Once Upon a Time (ABC)

Premieres: Sunday, Oct. 23, 8 p.m.
Time-Slot Competition: The Amazing Race (CBS), The Simpsons (Fox), Sunday Night Football (NBC)
Cast: Ginnifer Goodwin, Jennifer Morrison, Robert Carlyle, Lana Parrilla, Jamie Dornan, Jared Gilmore, Josh Dallas, Raphael Sbarge

Status: We've seen the pilot episode.

While many of ABC's new comedies are are, um, lackluster at best (stand by for the cringe-worthy deets on that when we release all our 2011 Fall TV reviews), the Alphabet net has certainly taken a chance with Once Upon a Time. With cross dimensions that could only be pulled off by former Lost writers, this enchanting show shifts between Fairy Tale Land and the dreary (plus magically cursed) town of Storybrooke and tackles what happens beyond the "happily ever after" of the stories we love. Viewers will discover what happens when the happy ending goes to hell in a hand basket.

The gist of the story: On orphan Emma Swan's (Jennifer Morrison) 28th birthday she is visited by a charming boy, Henry (Jared Gilmore), who tells her she is actually the daughter of Snow White (Ginnifer Goodwin) and Prince Charming (Josh Dallas). No, the child is not an escapee from a nearby loony bin but he's in fact the son she gave up for adoption 10 years before. Also revealed in this fun meet cute: Emma, a jaded bail bondsperson, is the only hope of saving the whole town of amnesiac fairy-tale characters.

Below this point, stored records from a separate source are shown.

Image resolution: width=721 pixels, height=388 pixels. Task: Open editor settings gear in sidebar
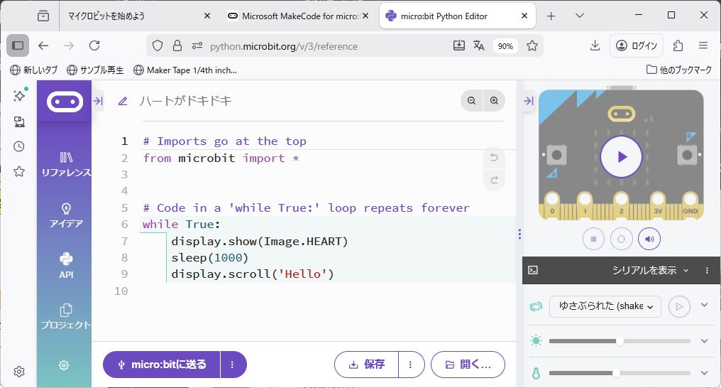[64, 365]
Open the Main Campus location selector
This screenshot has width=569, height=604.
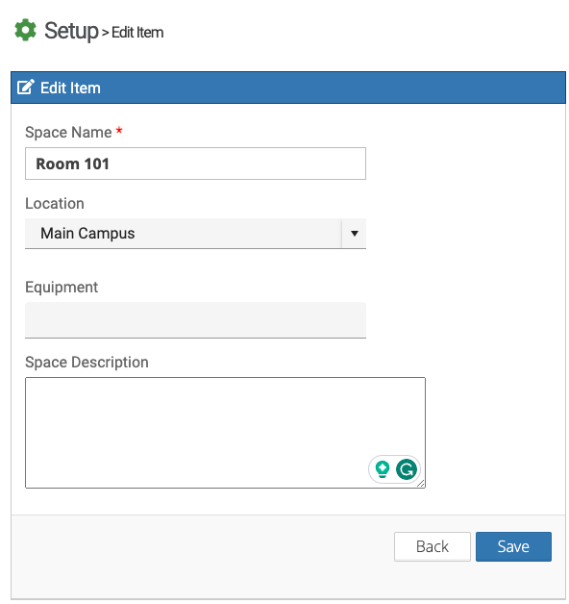coord(195,234)
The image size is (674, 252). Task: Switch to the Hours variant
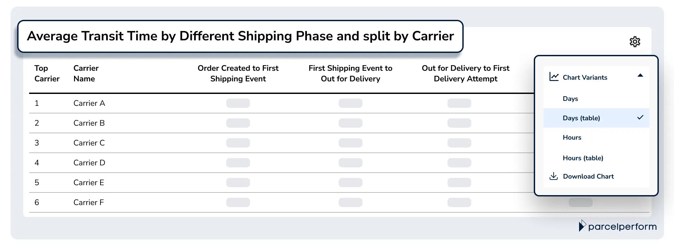pos(571,137)
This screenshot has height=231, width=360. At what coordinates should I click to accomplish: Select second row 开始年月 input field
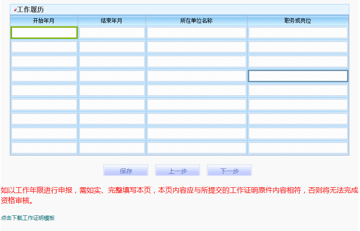tap(44, 47)
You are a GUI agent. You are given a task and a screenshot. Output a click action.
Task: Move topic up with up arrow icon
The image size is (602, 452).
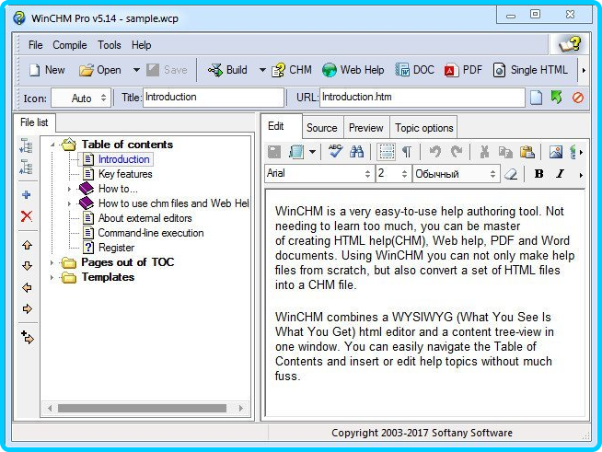27,245
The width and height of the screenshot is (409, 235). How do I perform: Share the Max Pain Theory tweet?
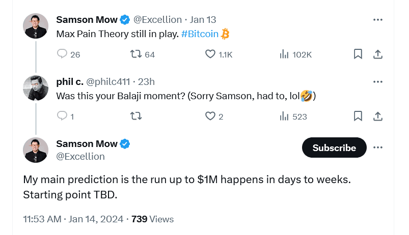(378, 54)
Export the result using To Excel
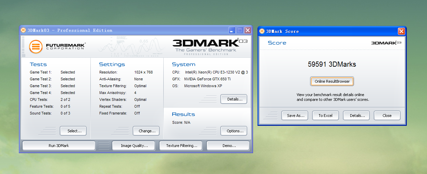Image resolution: width=427 pixels, height=174 pixels. click(x=325, y=116)
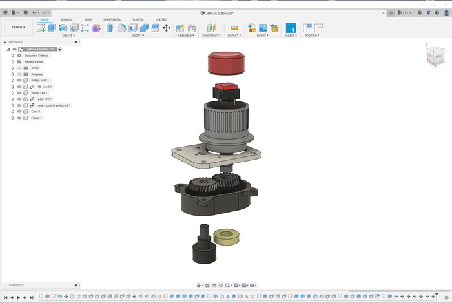Click the Offset Plane icon in Construct
The width and height of the screenshot is (452, 303).
point(211,28)
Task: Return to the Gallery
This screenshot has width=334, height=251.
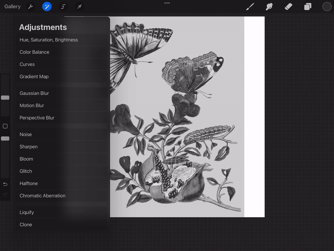Action: [x=13, y=7]
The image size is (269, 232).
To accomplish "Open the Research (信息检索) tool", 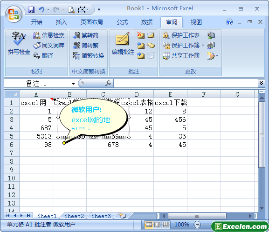I will tap(49, 35).
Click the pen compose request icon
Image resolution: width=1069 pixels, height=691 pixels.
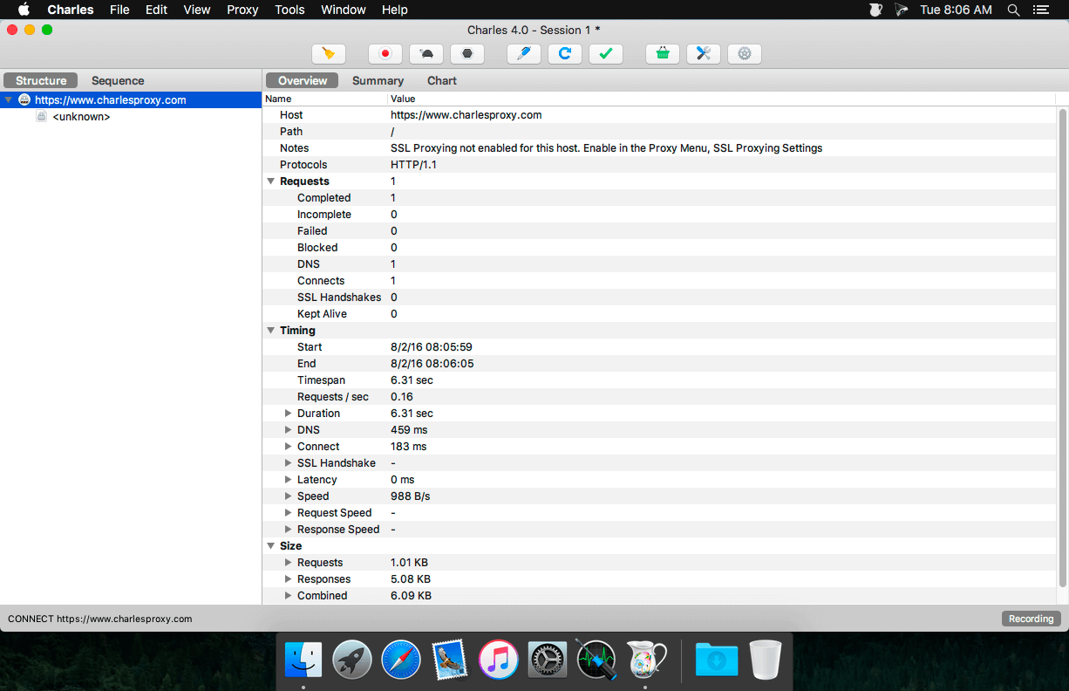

That's where the fun begins. Emma was not actually abandoned as a child but sent away to be protected from the Evil Queen's curse and ultimate unhappily ever after: Maine. Dun. Dun. Dun. Basically the fate of all happy endings rests on her shoulders. Her backstory is unbelievable, but any birth mother with a soul can't help but be moved by Henry's passion, and Emma is.

The characters are intriguing in both worlds. Ginnifer Goodwin enchants as Snow White and her Storybrooke counterpart, Mary Margaret. The Evil Queen (Lana Parrilla) aka Regina, the mayor of Storybrooke, is not a one-dimensional villainess. She is mean, conniving, slightly heartbreaking and clearly the hero in her own story. While Emma Swan is the cool girl that you'd want to be your BFF, but she has no friends because badass orphans can't have friends.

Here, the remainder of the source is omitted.